- Ferré in 2003
- Born: 15 August 1944 Legnano, Italy
- Died: 17 June 2007 (aged 62) Milan, Italy
- Education: Polytechnic University of Milan
- Labels: Gianfranco Ferré; Ferré; GF Ferré;
- Awards: Occhio d'Oro (6 times); De d'Or; Commendatore dell'Ordine;

= Gianfranco Ferré =

Italian fashion designer (1944–2007)

Gianfranco Ferré (/it/; 15 August 1944 – 17 June 2007) was an Italian fashion designer also known as "the architect of fashion" for his background and his original attitude toward creating fashion design.

==Early life and education==
Ferré was born on 15 August 1944 in Legnano, near Milan in Lombardy, in northern Italy, the first child of Luigi Ferré and Andrea Morosi. He attended the liceo scientifico of Legnano, and then, from 1963, studied architecture at the Polytechnic University of Milan in central Milan, where he graduated in 1969.

==Early career==
Ferré began his fashion career in 1970 by designing accessories, then worked as a raincoat designer in 1972–74. He started his own company Baila in 1974, and launched his signature collection for women in 1978. His first men's collection appeared in 1982, followed in 1986 by his first couture collection in Rome.

Ferré became Stylistic Director of Christian Dior in Paris in 1989, when he was chosen by owner Bernard Arnault to replace Marc Bohan. In 1994, Ferré designed the Lady Dior handbag. In 1996, it was announced that Ferré would end his engagement with Dior with the Spring 1997 collection for the label.

==Gianfranco Ferré S.p.A.==
===History===
Ferré founded his eponymous womenswear line in 1978 and in the same year founded the Gianfranco Ferré company. He kept his own line in Italy while he worked at Dior. His own label is more relaxed and pared-down than Dior. Sophisticated white shirts have become the symbol of his personal signature in fashion design.

The company achieved total sales of 950 billion Lira ($589 million) in 1994, an increase of 15% over 1993, which had enjoyed a similar increase over 1992 sales. Ferré's 14 licenses contributed 58% to total sales in 1994. In 1996, total sales were already at 1250 billion Lira ($811 million).

The Gianfranco Ferré S.p.A. is the holding company that coordinates the fashion business of the Ferré label. It was owned by Gianfranco Ferré (Creative Director) and Franco Mattioli (Chief Financial Officer) in equal shares until it was sold to IT Holdings in March 2002. Recently, Ferré announced that the group plans to become listed at the Milan stock exchange. In order to prepare for this movement Ferré started to rearrange the holding significantly. The first step was the recruitment of experienced management personnel under the guidance of Giuseppe Cipriano. The next step is the reduction of the number of subsidiaries from today 21 to four or five in the future. Another move is the acquisition of the apparel producer Dei Mattioli, which is owned by Mattioli. Ferré also seems to be interested in acquiring some of his contractors, in order to have more control over the production.

• Parts of the exercise:
1. Please repeat the part of the Gianfranco Ferré article between "Gianfranco Ferré (/it/;" and "graduated in 1969.", inclusive.
2. For each statement, answer yes or no according to the Gianfranco Ferré article, and quote the words that decide it. (a) Ferré began studying architecture at the Polytechnic University of Milan in 1963. (b) Ferré designed the Lady Dior handbag in 1989. (c) Ferré's licenses accounted for more than half of total sales in 1994.
3. Translate this sentence from the Gianfranco Ferré article into Spanish: "Sophisticated white shirts have become the symbol of his personal signature in fashion design."
The material after the Gianfranco Ferré article isn't needed.

• Information supplied:
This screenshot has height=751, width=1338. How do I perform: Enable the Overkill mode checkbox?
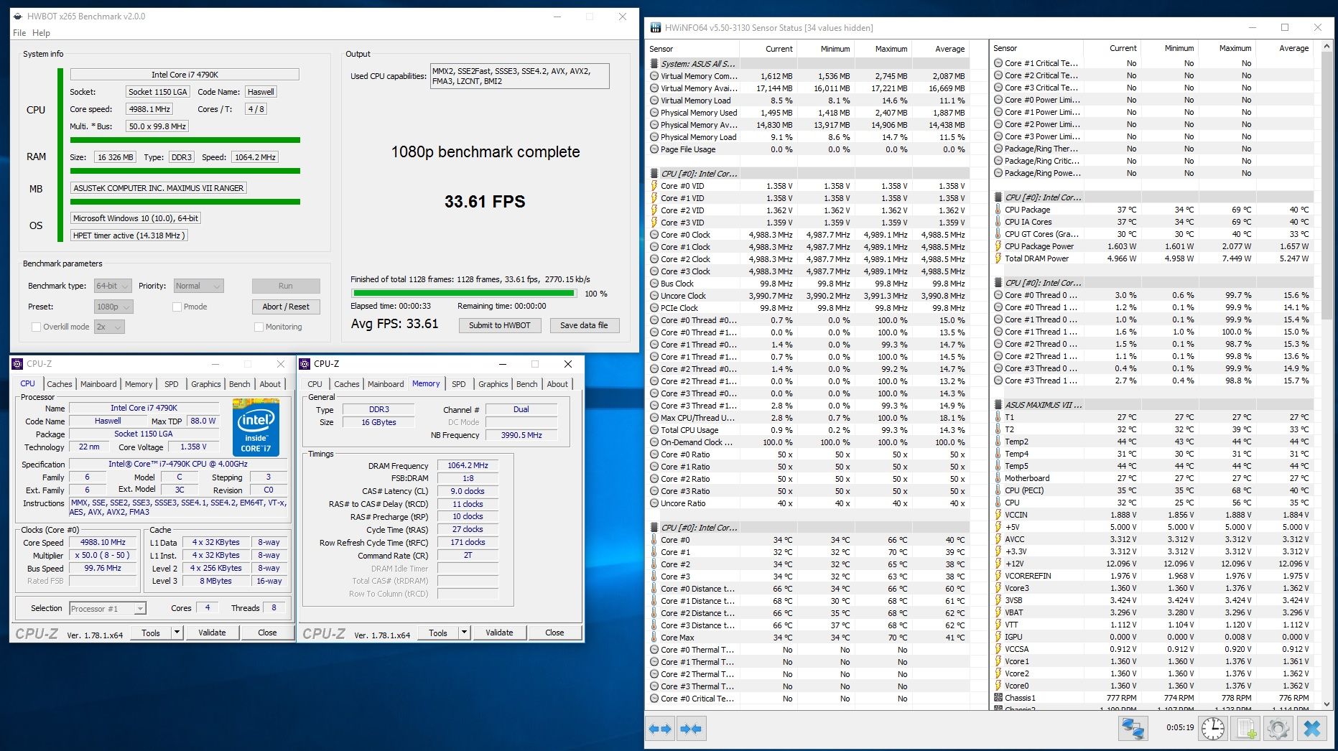pyautogui.click(x=36, y=327)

• Full answers:
1.
Gianfranco Ferré (/it/; 15 August 1944 – 17 June 2007) was an Italian fashion designer also known as "the architect of fashion" for his background and his original attitude toward creating fashion design.

==Early life and education==
Ferré was born on 15 August 1944 in Legnano, near Milan in Lombardy, in northern Italy, the first child of Luigi Ferré and Andrea Morosi. He attended the liceo scientifico of Legnano, and then, from 1963, studied architecture at the Polytechnic University of Milan in central Milan, where he graduated in 1969.

2.
(a) Yes: "from 1963, studied architecture at the Polytechnic University of Milan"
(b) No: "In 1994, Ferré designed the Lady Dior handbag."
(c) Yes: "Ferré's 14 licenses contributed 58% to total sales in 1994."

3. Las camisas blancas sofisticadas se han convertido en el símbolo de su sello personal en el diseño de moda.